▶ [Short exercise] In the blog post below about the February snow, what reason does the writer give for Chicago's sidewalks being covered in ice? Answer in one to three sentences.

▶ [Source]
◆ ◆ ◆ ◆ ◆
Sunday, February 07, 2010

s(NO)w + Art (Free) + Rogers Park ≠ Hipsterville + Klein/Agbodji Rule NYC + Super Bowl Prediction

Chicago, I'm glad to say, did not suffer the Snowpocalypse. Or "Snowmageddon," I should say. It's cold, but it's always cold in the winter. The sidewalks are paved with ice, but people here frequently don't shovel or salt the walkways in front of their homes (as people in New Jersey do), perhaps in the belief that they will not be sued if someone took a violent spill on the glassy lake stretching the length of their easements (perhaps New Jerseyans are more litigious?). There's residual snow from earlier in the week, but there always appears to be residual snow, even when the sun finally appears and the temperatures rise above freezing. It's just the way things are. It also didn't snow in New York, which was supposed to be buried alive. Instead, I imagine, people went about their business, and laughed once again at the frenzied excitement of the local media. Washington, DC, and Philadelphia, and parts in between and south do appear to have received the snow gift, though. The photos of Washington in particular look really beautiful.
◆ ◆ ◆ ◆ ◆
▶ [Data section]
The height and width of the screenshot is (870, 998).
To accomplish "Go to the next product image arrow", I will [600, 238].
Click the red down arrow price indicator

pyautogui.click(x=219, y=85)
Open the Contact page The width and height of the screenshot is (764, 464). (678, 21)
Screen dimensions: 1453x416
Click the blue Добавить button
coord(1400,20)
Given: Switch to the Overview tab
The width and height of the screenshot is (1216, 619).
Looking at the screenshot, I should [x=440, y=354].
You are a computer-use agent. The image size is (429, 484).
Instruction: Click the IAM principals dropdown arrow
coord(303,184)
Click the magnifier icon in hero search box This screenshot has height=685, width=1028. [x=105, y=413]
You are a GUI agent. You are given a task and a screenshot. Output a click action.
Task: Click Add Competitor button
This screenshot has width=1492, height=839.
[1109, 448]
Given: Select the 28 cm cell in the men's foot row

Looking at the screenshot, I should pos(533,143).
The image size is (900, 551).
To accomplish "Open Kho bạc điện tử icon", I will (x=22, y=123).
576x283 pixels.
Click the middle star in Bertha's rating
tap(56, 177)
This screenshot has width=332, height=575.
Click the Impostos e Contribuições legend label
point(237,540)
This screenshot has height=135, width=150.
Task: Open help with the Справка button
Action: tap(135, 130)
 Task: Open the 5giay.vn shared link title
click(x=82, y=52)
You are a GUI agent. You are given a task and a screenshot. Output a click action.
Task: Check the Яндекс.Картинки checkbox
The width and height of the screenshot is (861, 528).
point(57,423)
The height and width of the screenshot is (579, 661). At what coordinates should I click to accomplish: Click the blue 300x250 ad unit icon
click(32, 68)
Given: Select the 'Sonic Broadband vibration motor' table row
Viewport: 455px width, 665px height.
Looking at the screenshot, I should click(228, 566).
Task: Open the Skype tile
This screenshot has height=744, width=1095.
◆ ◆ ◆ ◆ ◆
▶ [Response to this exercise] The sidewalks are icy because people in Chicago often don't shovel or salt the walkways in front of their homes, unlike people in New Jersey. The writer suggests they may believe they won't be sued if someone falls on the ice.